Koleżanki i koledzy z otoczenia chłopca także mają ciekawych dziadków i nietuzinkowe babcie – pan Antoni kiedyś budował meble, dziś tworzy domki dla ptaków. Dziadek Martusi regularnie czyta gromadzie dzieci wiadomości prasowe za każdym razem wzbudzając w nich zaskoczenie światem. Babcia Rity – pani Marcelina przychodzi czasem z wnuczką na podwieczorek i… zakochuje się w dziadku Roderyku.
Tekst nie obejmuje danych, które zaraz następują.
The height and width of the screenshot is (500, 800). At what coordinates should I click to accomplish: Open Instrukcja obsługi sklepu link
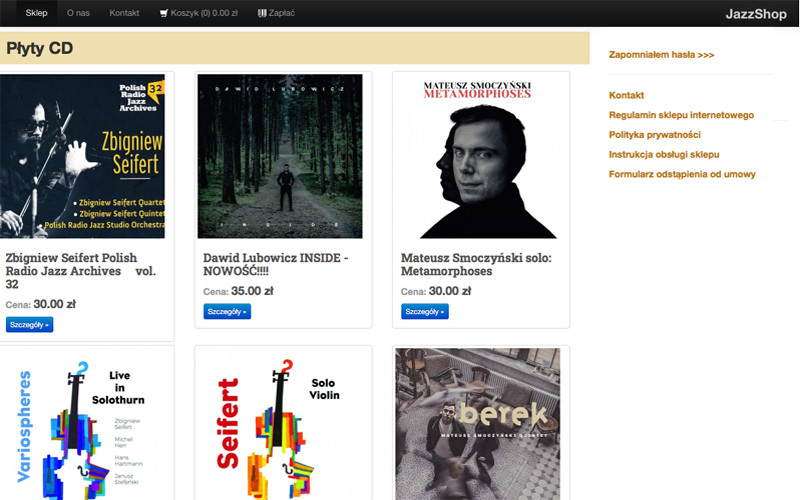point(664,154)
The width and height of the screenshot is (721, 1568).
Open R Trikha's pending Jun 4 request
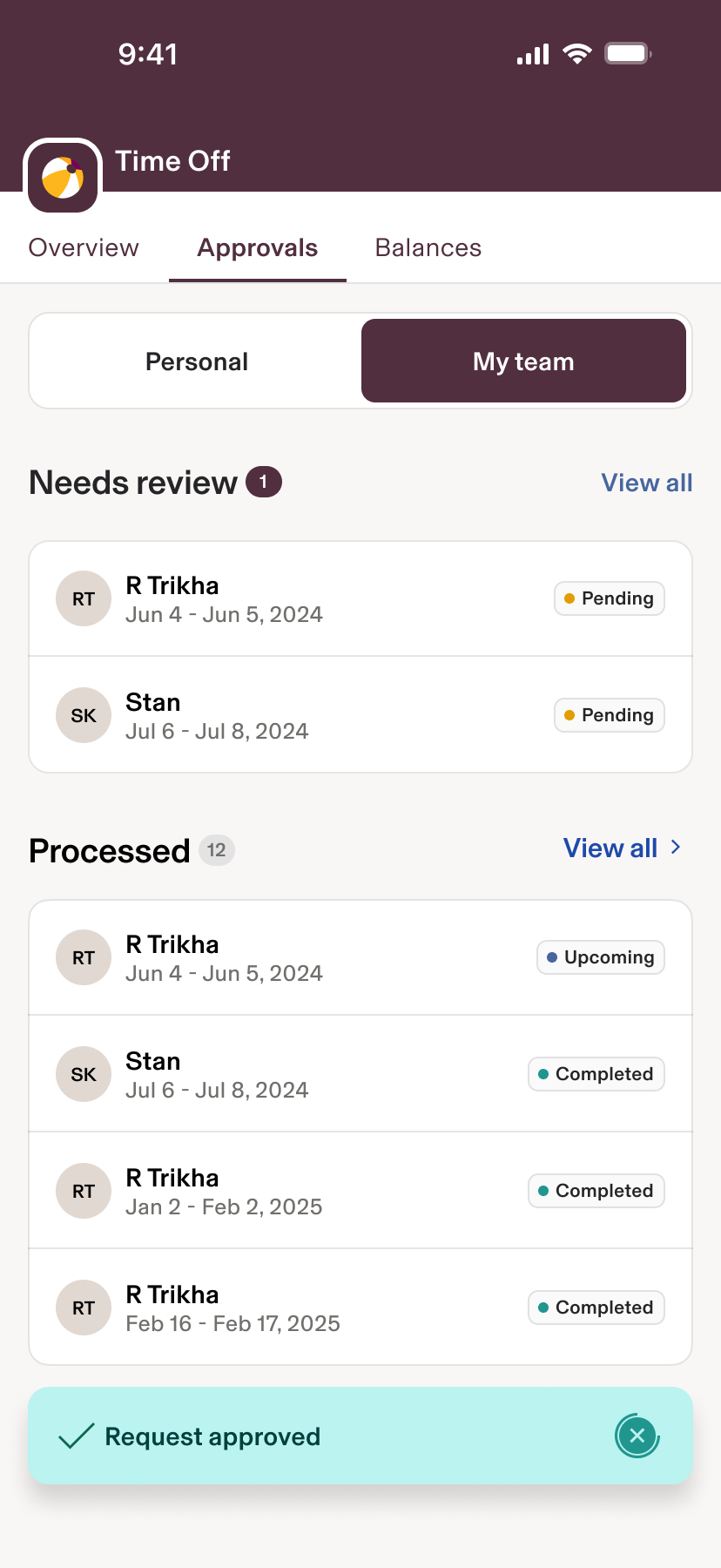(360, 598)
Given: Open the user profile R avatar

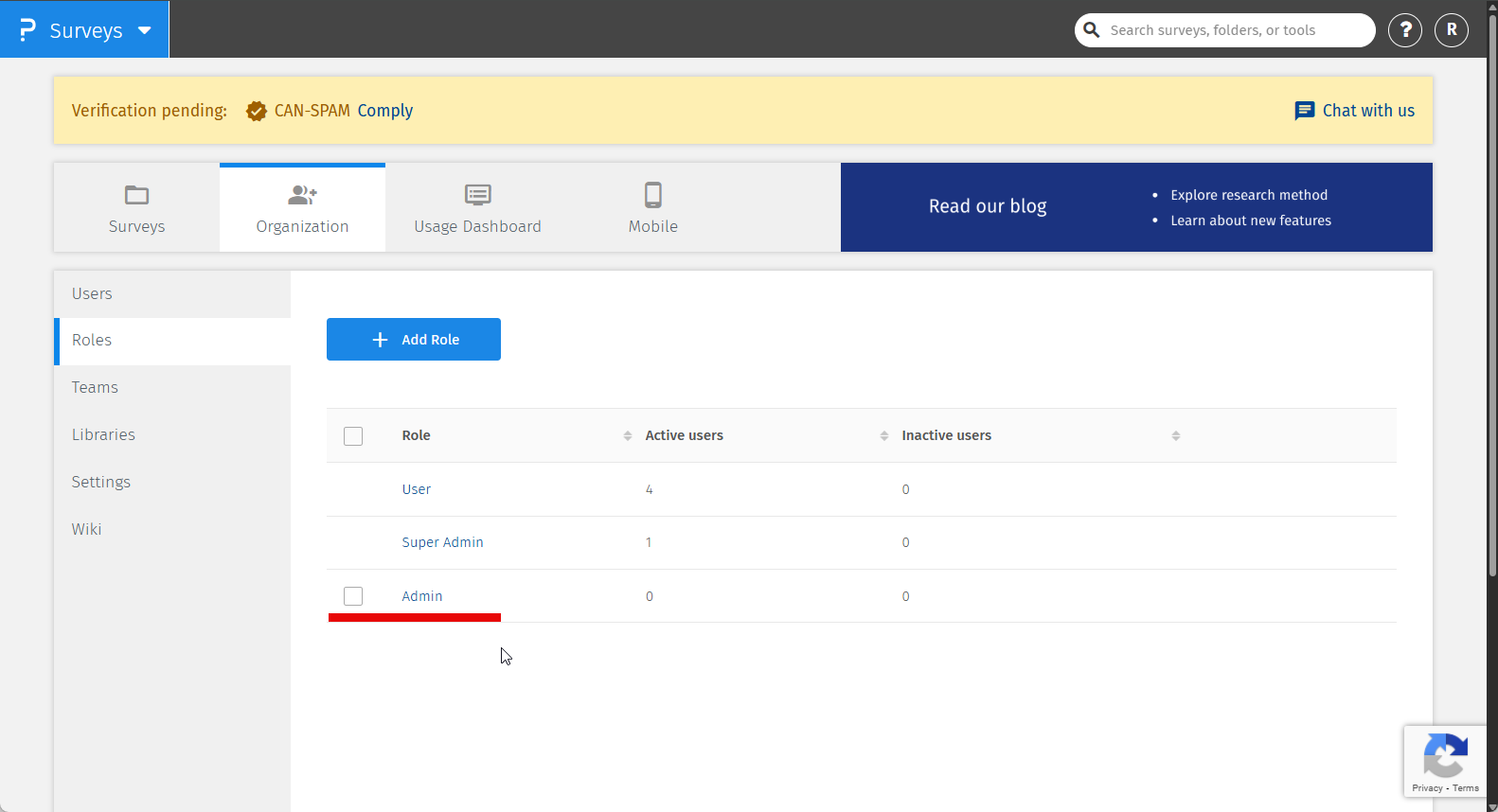Looking at the screenshot, I should tap(1452, 30).
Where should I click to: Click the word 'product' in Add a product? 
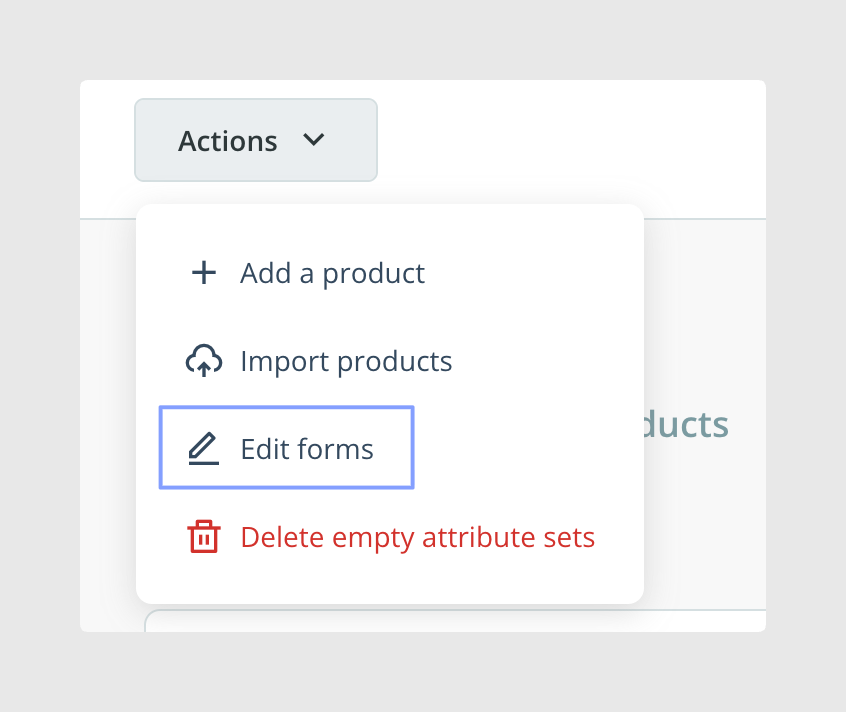coord(373,274)
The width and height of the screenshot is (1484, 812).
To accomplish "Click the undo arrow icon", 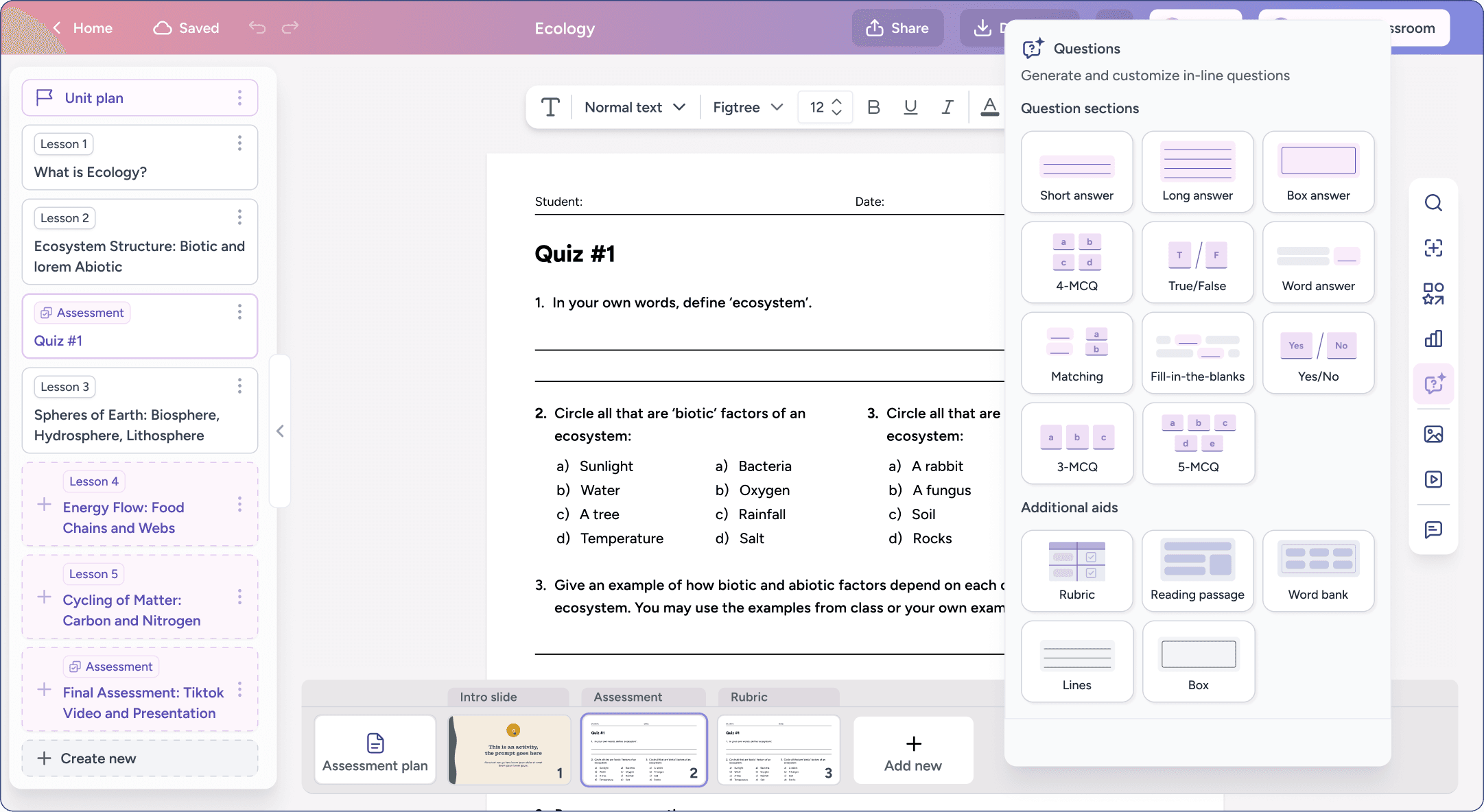I will [x=257, y=27].
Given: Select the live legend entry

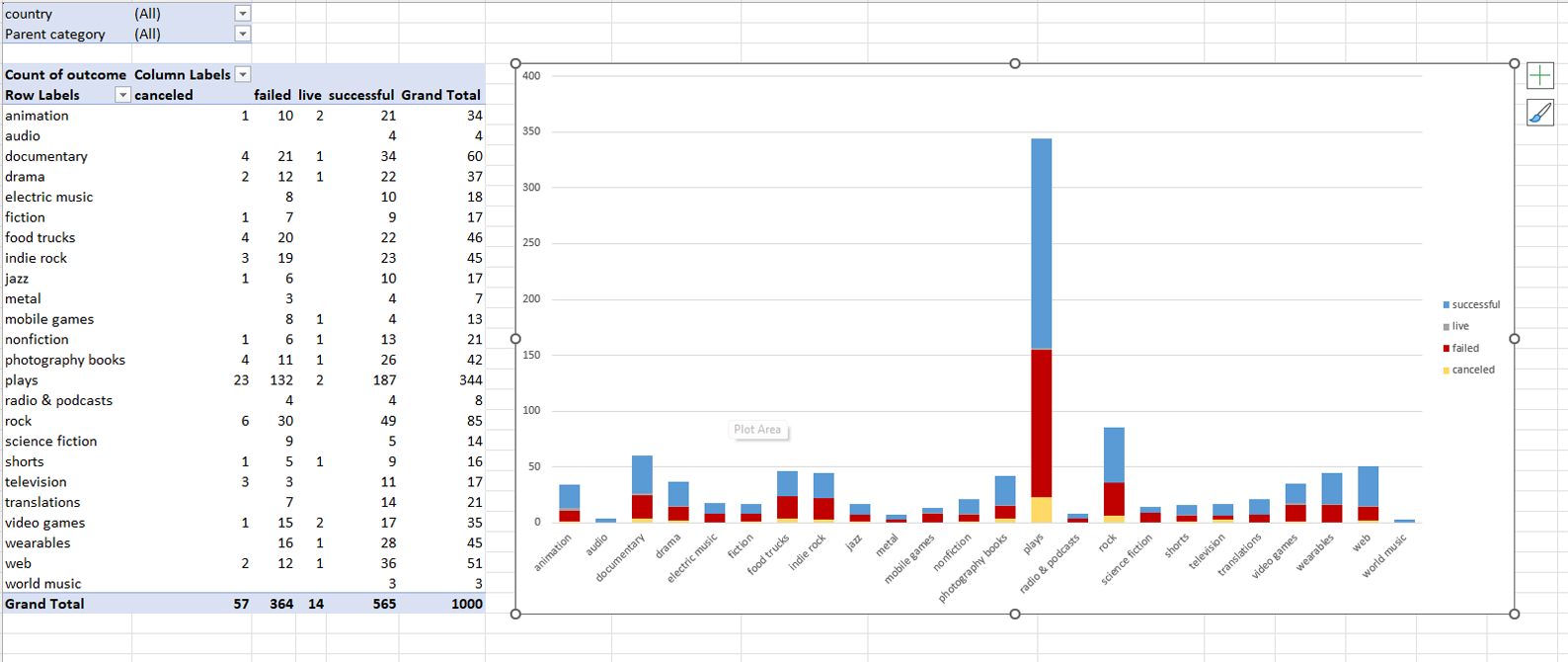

Z wzajemnością!
Barcelońska autorka wielokrotnie pokazała czytelnikom, że pisane i ilustrowane przez nią książki są uniwersalne, umiejętnie dotykając rzeczy ważnych. Także i tym razem Rocio Bonilla subtelnie snuje opowieść o więzi międzypokoleniowej, budowanej na mocnej podstawie. Chłopca i jego dziadka dzieli wiele lat, jednak jest to sprawa zupełnie drugorzędna wobec siły ich przyjaźni. I to właśnie owa rodzinna moc oraz głęboka i niepowtarzalna relacja staje się fundamentem na całe życie – także w perspektywie nieuniknionego pożegnania.